## THE TASK
Can you output, word for word, the part of the data below that opens with the line containing "Image resolution: width=709" and closes with the line containing "center [50, 178].", leaving the pictures out?

## GIVEN INFORMATION
____

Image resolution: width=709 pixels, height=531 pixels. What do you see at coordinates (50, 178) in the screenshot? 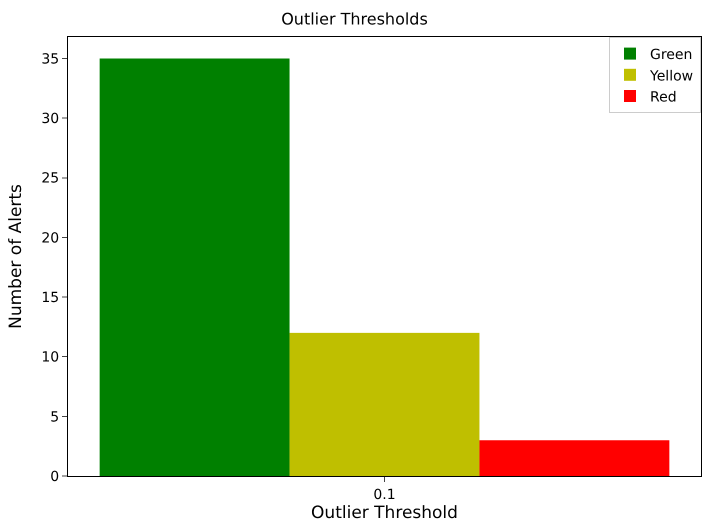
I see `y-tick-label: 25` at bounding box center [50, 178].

____

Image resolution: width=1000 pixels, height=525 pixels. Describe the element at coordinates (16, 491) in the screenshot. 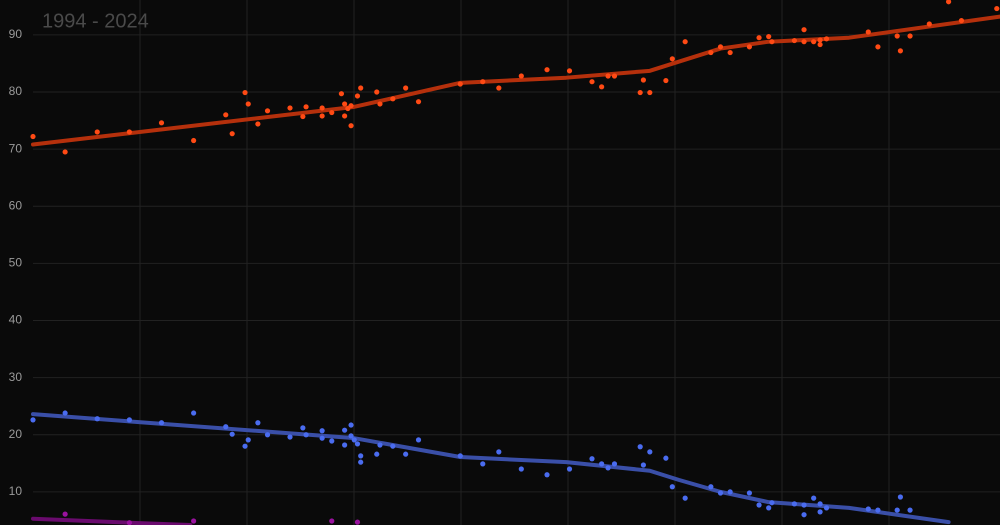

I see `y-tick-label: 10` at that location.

____

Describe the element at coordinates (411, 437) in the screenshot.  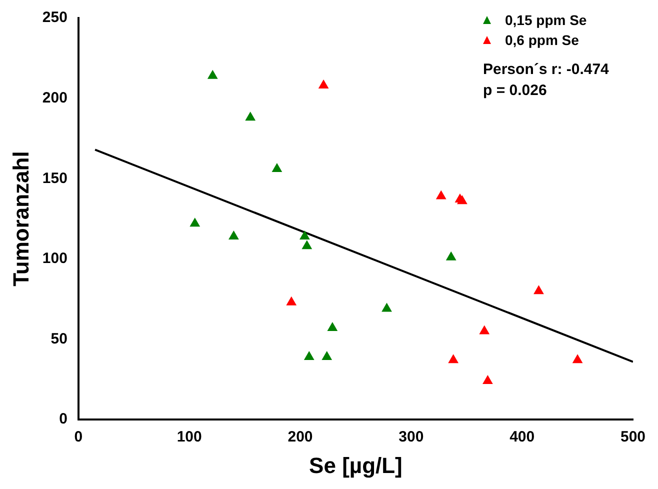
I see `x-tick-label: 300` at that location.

____

## PROBLEM SOLUTION
Image resolution: width=709 pixels, height=531 pixels. What do you see at coordinates (50, 178) in the screenshot? 
I see `y-tick-label: 25` at bounding box center [50, 178].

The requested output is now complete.